Canada is "only just beginning to understand" data around social factors like race, housing and income status and how those conditions impact infection and death rates, Dosani said.
Dosani, who was recently appointed the medical director of Peel Region's COVID-19 homelessness response, said that became clear when he was assessing a patient at a regional COIVD-19 centre who needed to self-isolate.
"He said, 'Doctor, I actually live in a homeless shelter and if the recommendation is for me to self-isolate, well, I can't do that in the shelter. So what I'll do is I'll go to the street. I'll live on the street so that my friends in the shelter don't get sick.'"
Dosani said it "brought home the idea that physical distancing is most certainly a privilege in our communities" to which not all people have access.
But he noted "a sense of resilience" among the patients he sees.
"A client of ours is an artist and working on several projects to cheer up health and front-line workers who are visiting him in the shelter. Another client of mine that I frequently visit actually gave me a chocolate bar the other day."
"My role is to be there and care for people in our communities. But that care goes two ways and you really feel that during this pandemic."
'This is a moral gut check'
Boast says he's also trying to be an optimist during the lockdown and is actively looking for a more stable alternative such as subsidized housing in order to live with his sister.
"I'm finding I have more support now than I did when I wasn't diagnosed with cancer. It's wonderful, it's heartwarming. I thank God they didn't forget about me," he said of his family.

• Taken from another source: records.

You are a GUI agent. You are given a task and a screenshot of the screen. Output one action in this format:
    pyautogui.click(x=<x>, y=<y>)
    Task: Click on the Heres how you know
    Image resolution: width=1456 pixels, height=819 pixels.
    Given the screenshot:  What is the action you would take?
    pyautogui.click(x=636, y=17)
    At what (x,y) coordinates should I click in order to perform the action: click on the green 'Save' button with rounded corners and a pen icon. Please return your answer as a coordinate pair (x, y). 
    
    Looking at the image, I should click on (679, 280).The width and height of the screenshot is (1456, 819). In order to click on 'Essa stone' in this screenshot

However, he's frustrated that his cancer treatment and ability to see his doctor has been put on hold. In an effort to extend his life, doctors at Princess Margaret Hospital are attempting to shrink his colon cancer through hormonal treatments.

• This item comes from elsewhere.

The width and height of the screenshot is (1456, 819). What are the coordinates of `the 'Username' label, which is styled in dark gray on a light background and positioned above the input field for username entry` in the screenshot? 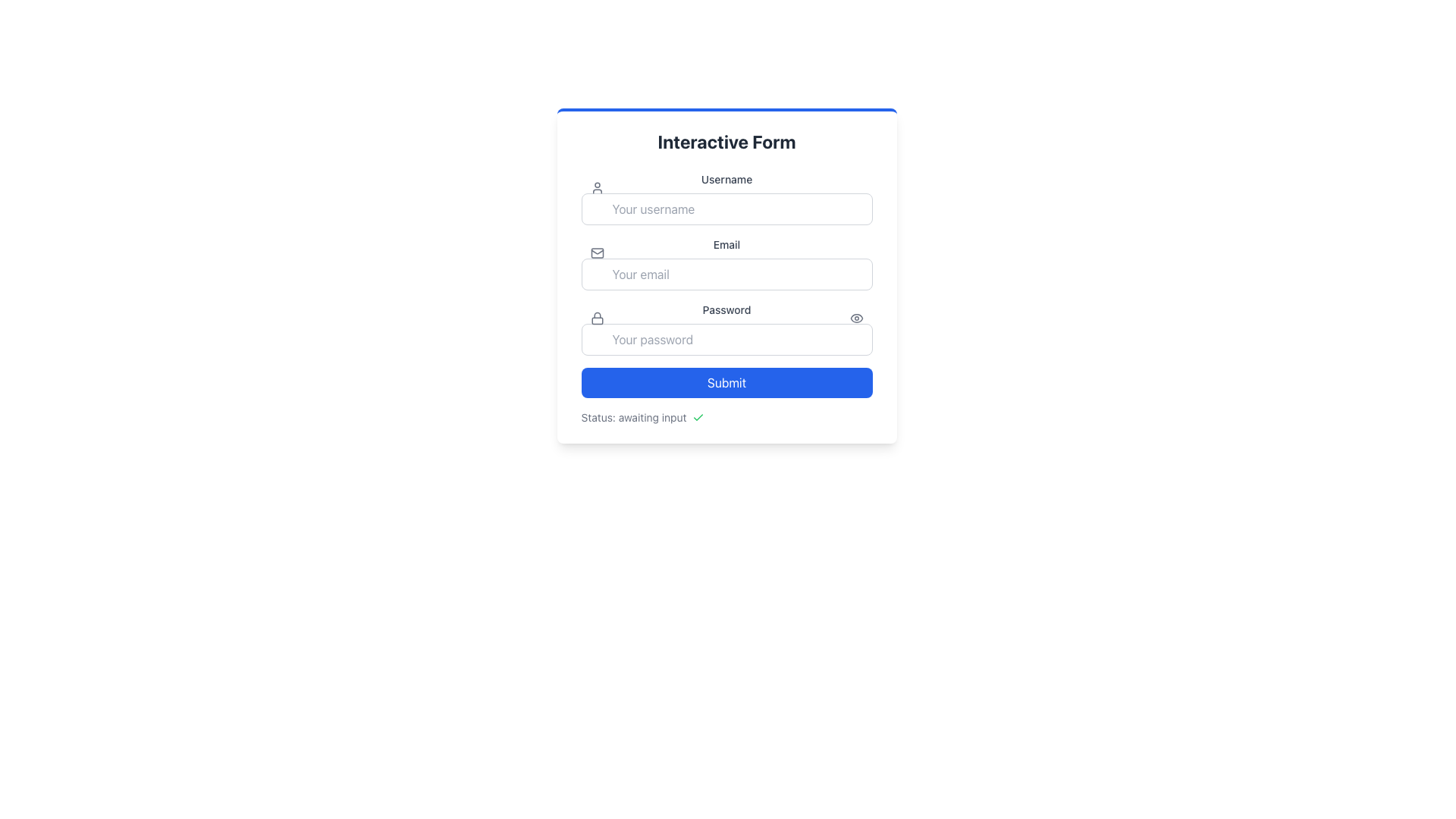 It's located at (726, 178). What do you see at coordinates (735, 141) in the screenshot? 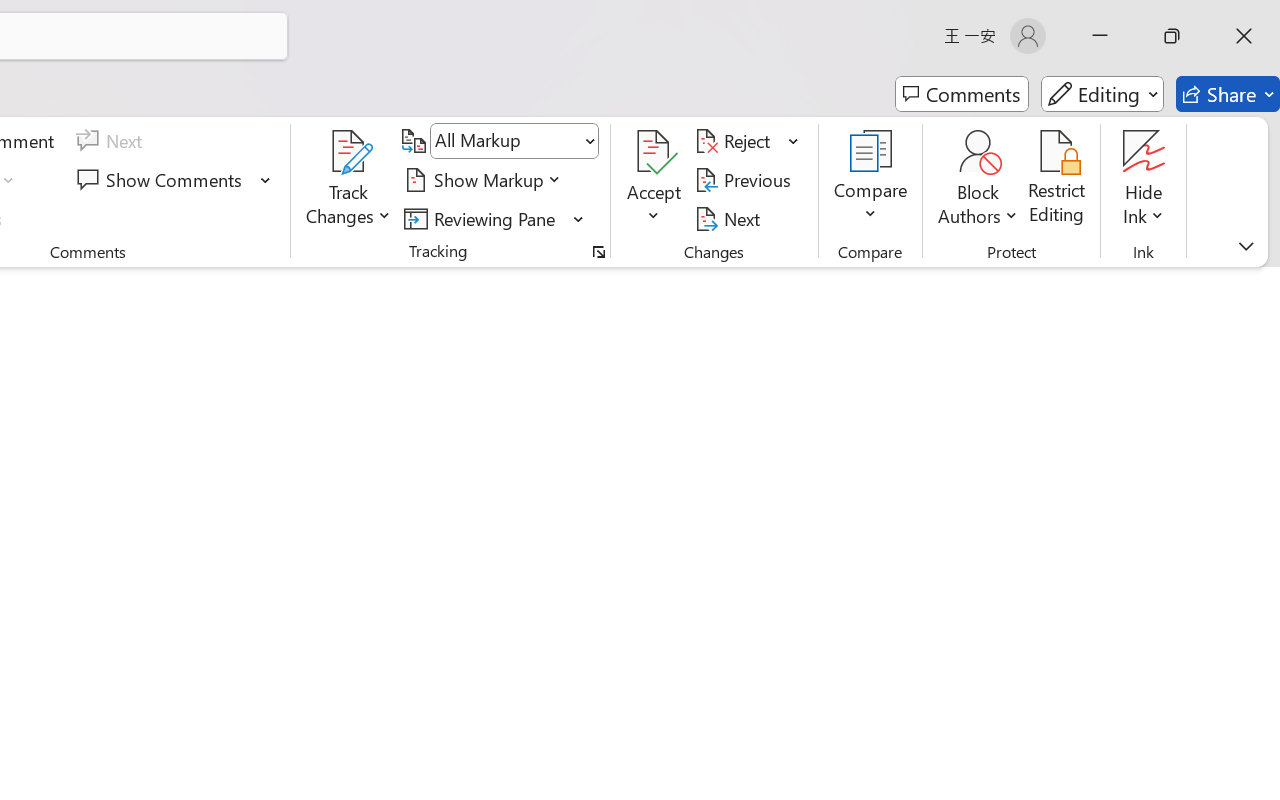
I see `'Reject and Move to Next'` at bounding box center [735, 141].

"I'm going: 'Come on!' It's just frustrating, I feel like a cow … in a big, huge line-up."
But Boast says he's grateful for the "amazing" Anishnawbe Health Toronto where he gets more personal care.
What will this say about our society if when push-came-to-shove, we weren't able to care for the most marginalized in our communities?- Dr. Naheed Dosani
Dosani says that's evidence "that everybody has a role to play" in protecting people's health, especially now.
"We have been able to see that various aspects of our health-care system are very important for different people at different times. When people are very sick and acutely short of breath, the place you want to be in is in a hospital for access to acute medical care and maybe even a ventilator. But for people like Robert, community health organizations are equally as important."
But he says more needs to be done for impoverished Canadians like Boast and that support needs to be continued once the pandemic is over.
"One has to wonder if he might be in a position of worsening poverty as a result of the pandemic. What will this say about our society if when push-came-to-shove, we weren't able to care for the most marginalized in our communities?"
"This is a moral gut check, a moral examination is occurring and history will undoubtedly judge us by our actions."